L’art ? Une question de tasse de thé !

Par Martine Robert · L'ŒIL

Le 29 octobre 2009 - 1825 mots

Michel Bernardaud, cinquième du nom, est le brillant représentant de la marque de porcelaine qui, depuis plus d’un siècle, à Limoges, fait de la porcelaine un art.

Quand on est issu d’une famille de porcelainiers depuis cinq générations, on baigne dans l’art dès l’enfance ?
Michel Bernardaud  : En fait, j’ai surtout été imprégné de musique, car je viens d’une famille de musiciens, avec un père et une grand-mère pianistes. J’ai appris le piano dès l’âge de quatre ans. À onze s’est posée la question de mon orientation : entreprendre des études classiques ou un parcours me destinant à devenir pianiste professionnel ? Heureusement, mes parents ont fait le premier choix  : il y a très peu de pianistes d’exception et je ne me serais pas vu finir dans un bastringue  ! La porcelaine, je l’ai surtout découverte à l’âge de 22 ans lorsque mon père m’a proposé de venir travailler dans l’entreprise familiale. Et je peux vous garantir que l’on s’y investit très vite. Concevoir et fabriquer du beau, cela devient vite très prenant.

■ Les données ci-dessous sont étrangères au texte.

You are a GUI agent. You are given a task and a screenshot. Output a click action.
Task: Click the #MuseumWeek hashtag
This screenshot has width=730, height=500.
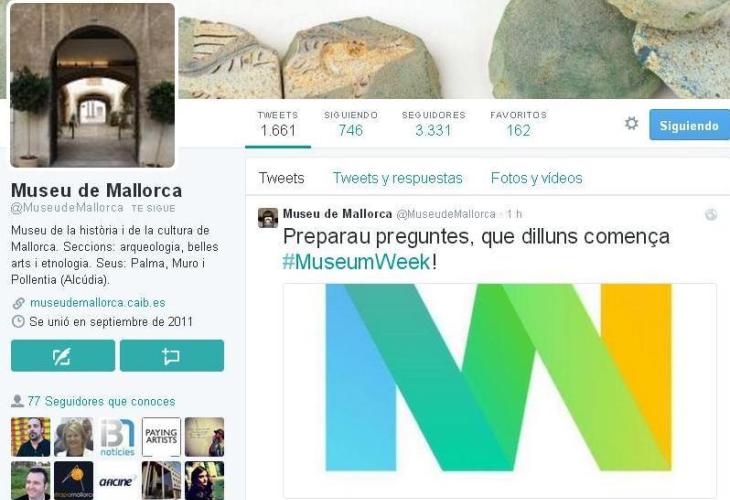357,262
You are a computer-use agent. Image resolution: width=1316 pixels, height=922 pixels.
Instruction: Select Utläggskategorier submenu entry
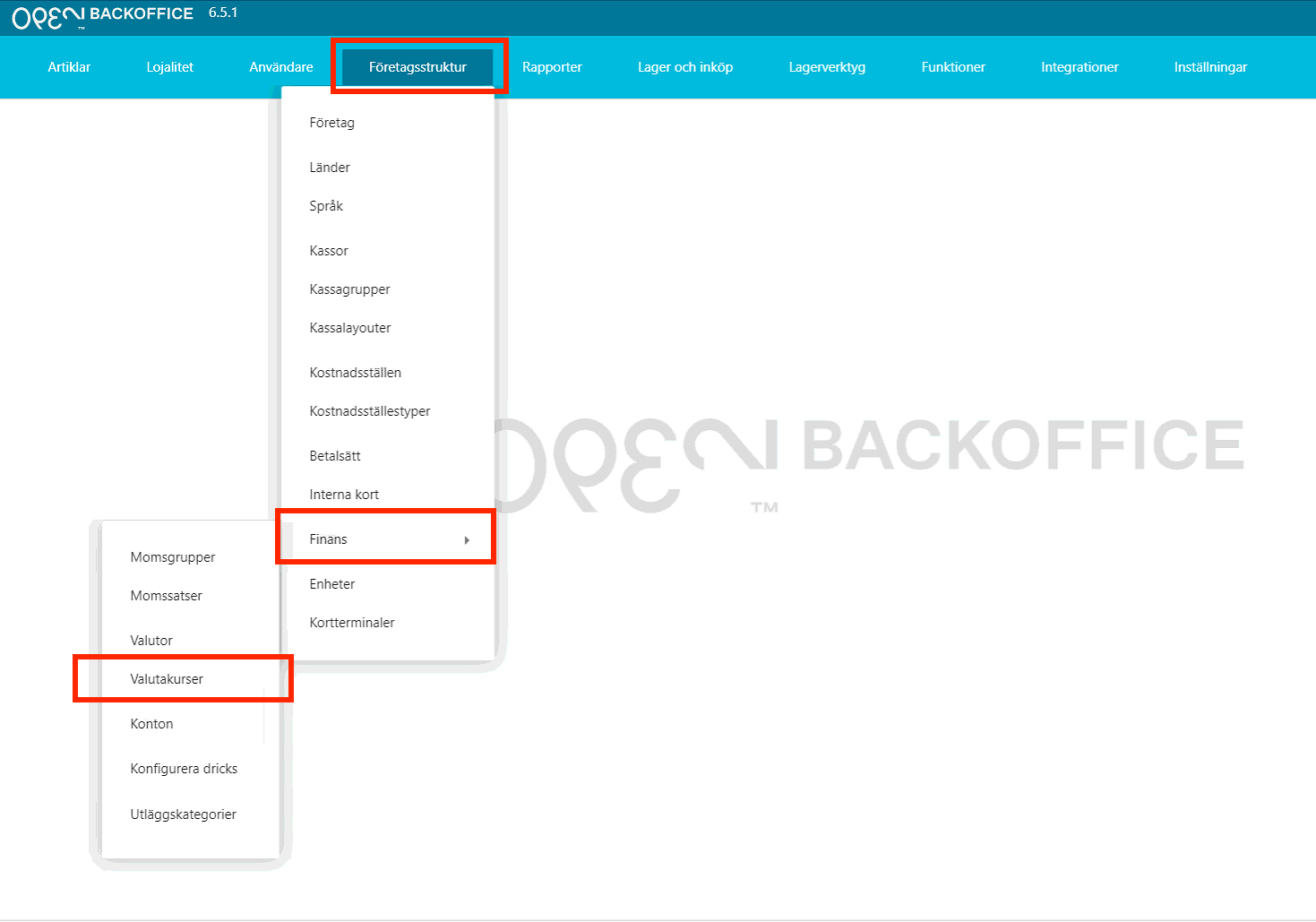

Pas de premiers émois « porcelainiers » durant votre enfance ?
Si, bien sûr, car à la maison étaient exposées en permanence des pièces en porcelaine. Celles-ci étaient renouvelées régulièrement. Je me souviens du service de mon enfance  : le Palm. Il n’existe plus aujourd’hui.

La porcelaine, est-ce de l’art, de l’artisanat ou de l’industrie  ?
En ce qui concerne Bernardaud, un peu les trois. Depuis cinq générations, on gère ce compromis, on concilie ces exigences. J’ai été formé par mon père et, croyez-moi, ce n’était pas la base enseignée à HEC ! Quand on lance un nouveau produit, on regarde d’abord si nous sommes fiers de le faire. C’est notre premier critère, avant de savoir si cela va nous rapporter. On serait réticent à sortir un produit vulgaire, même si celui-ci était très demandé. Ce n’est pas notre tasse de thé  !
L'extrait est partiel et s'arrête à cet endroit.